表情を隠したとしても筋肉の動きは正直だ。瞬時に角度を計算した俺は、敵の右手に左の甲を添える。軽く押し込む程度のイメージで、目論見通り相手の腕が大きく開いた。
「先ずはジャブだぞ?」
「っ!」
右で繰り出した為に速度は微妙だった。しかし、体勢を崩した状態ではそれでも厳しい。
横跳びは諦めて身体を仰け反らせる黒いの。この種のパンチの避け方としては正解だ。普通ならという前提条件が付くがな。
「ぶぇっ!?」
「惜しかった。もう一歩だ」
高が牽制でも、俺の場合は腰を入れた正拳と化してしまう。不測の遠当てを喰らった敵は1回目のダウンを喫する。
脳が揺すられて直ぐに立てそうになさそうだ。このままだと、俺の靴とキスをする羽目になるけど良いのかな。ほんの少し前なら攻撃を緩めていただろうけど、残念ながらサービス時間外となってしまっている。

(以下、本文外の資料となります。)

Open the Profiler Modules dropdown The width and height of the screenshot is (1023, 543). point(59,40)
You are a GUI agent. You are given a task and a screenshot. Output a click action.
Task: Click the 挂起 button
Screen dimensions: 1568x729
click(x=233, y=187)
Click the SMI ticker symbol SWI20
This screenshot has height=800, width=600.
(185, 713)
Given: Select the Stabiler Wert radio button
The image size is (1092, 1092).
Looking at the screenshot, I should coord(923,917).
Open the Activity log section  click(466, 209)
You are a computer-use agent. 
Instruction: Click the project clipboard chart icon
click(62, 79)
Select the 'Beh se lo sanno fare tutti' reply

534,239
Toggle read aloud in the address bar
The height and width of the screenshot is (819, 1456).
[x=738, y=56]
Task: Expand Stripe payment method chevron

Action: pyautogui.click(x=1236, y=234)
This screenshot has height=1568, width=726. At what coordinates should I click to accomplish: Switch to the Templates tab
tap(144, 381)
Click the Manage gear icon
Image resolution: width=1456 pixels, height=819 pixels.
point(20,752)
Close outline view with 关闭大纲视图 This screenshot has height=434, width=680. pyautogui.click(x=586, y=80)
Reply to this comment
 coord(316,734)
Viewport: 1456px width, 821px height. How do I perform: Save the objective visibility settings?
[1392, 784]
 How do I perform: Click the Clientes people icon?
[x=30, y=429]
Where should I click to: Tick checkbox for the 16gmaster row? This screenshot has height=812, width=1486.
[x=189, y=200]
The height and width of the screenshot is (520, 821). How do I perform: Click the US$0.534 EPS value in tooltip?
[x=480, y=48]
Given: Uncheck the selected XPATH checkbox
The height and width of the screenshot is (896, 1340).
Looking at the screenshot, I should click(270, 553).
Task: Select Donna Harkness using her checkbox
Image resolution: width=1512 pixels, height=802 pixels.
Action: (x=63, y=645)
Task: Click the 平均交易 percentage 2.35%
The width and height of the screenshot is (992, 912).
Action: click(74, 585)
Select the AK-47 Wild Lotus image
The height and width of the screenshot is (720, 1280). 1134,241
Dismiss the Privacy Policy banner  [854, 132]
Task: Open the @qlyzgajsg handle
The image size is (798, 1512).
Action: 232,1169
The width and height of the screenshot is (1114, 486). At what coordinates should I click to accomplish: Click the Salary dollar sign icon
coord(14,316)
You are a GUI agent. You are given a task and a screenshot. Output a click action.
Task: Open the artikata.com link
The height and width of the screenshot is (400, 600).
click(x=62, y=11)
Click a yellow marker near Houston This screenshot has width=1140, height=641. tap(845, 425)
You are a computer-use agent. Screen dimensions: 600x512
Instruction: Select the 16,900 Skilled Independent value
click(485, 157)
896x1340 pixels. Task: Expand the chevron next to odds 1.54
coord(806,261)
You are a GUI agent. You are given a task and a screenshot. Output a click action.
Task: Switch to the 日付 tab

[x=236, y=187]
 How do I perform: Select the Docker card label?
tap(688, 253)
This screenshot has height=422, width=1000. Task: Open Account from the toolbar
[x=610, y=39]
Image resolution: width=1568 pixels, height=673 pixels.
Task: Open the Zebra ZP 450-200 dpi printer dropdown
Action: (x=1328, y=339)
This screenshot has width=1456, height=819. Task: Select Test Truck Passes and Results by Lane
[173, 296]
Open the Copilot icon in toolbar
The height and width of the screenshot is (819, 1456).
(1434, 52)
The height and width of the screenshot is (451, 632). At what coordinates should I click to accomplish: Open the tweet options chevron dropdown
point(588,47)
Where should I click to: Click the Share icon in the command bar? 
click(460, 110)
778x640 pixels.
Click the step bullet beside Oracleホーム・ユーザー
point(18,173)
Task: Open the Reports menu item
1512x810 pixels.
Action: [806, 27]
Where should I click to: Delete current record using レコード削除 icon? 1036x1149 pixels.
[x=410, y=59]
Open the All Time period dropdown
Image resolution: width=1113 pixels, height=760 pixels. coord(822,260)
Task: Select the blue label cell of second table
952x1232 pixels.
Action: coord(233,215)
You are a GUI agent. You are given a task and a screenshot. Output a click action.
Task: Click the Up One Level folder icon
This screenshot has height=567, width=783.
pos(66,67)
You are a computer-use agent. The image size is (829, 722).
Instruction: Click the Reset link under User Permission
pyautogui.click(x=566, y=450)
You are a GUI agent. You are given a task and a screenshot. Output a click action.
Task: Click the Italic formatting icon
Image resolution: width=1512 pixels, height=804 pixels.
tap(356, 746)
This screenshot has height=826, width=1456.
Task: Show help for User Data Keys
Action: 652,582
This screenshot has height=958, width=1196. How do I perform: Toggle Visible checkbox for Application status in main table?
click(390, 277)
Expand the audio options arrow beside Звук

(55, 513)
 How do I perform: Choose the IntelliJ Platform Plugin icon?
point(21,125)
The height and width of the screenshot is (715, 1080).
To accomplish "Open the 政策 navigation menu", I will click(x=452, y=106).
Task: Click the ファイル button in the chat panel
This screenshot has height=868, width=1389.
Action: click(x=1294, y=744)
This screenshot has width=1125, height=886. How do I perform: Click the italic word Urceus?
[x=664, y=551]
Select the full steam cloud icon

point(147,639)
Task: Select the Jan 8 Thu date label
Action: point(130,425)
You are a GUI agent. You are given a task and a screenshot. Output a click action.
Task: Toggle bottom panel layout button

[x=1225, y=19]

遠慮なくスタンプ。黒い奴の人生はここで終わってしまいましたとさ。……なんて事にはならずに済んだみたいだ。良かったな、寿命が僅かに伸びて。
周囲に絵の具を巻き散らす前に転がっていたのだった。だが、一難去った先にはまた危機が。俺の指先から弾丸が飛び出そうとしているではないか。
「バーン、って。あれ?」
倒れていた黒ずくめの姿が掻き消える。何だ、あいつもマジシャンだったのか。
気付けば後衛も見当たらず、最初に片付けた不意打ち糞野郎も忽然と。
何が何やら……。混乱しそうになる頭をぼりぼりする位しか出来る事はなさそうである。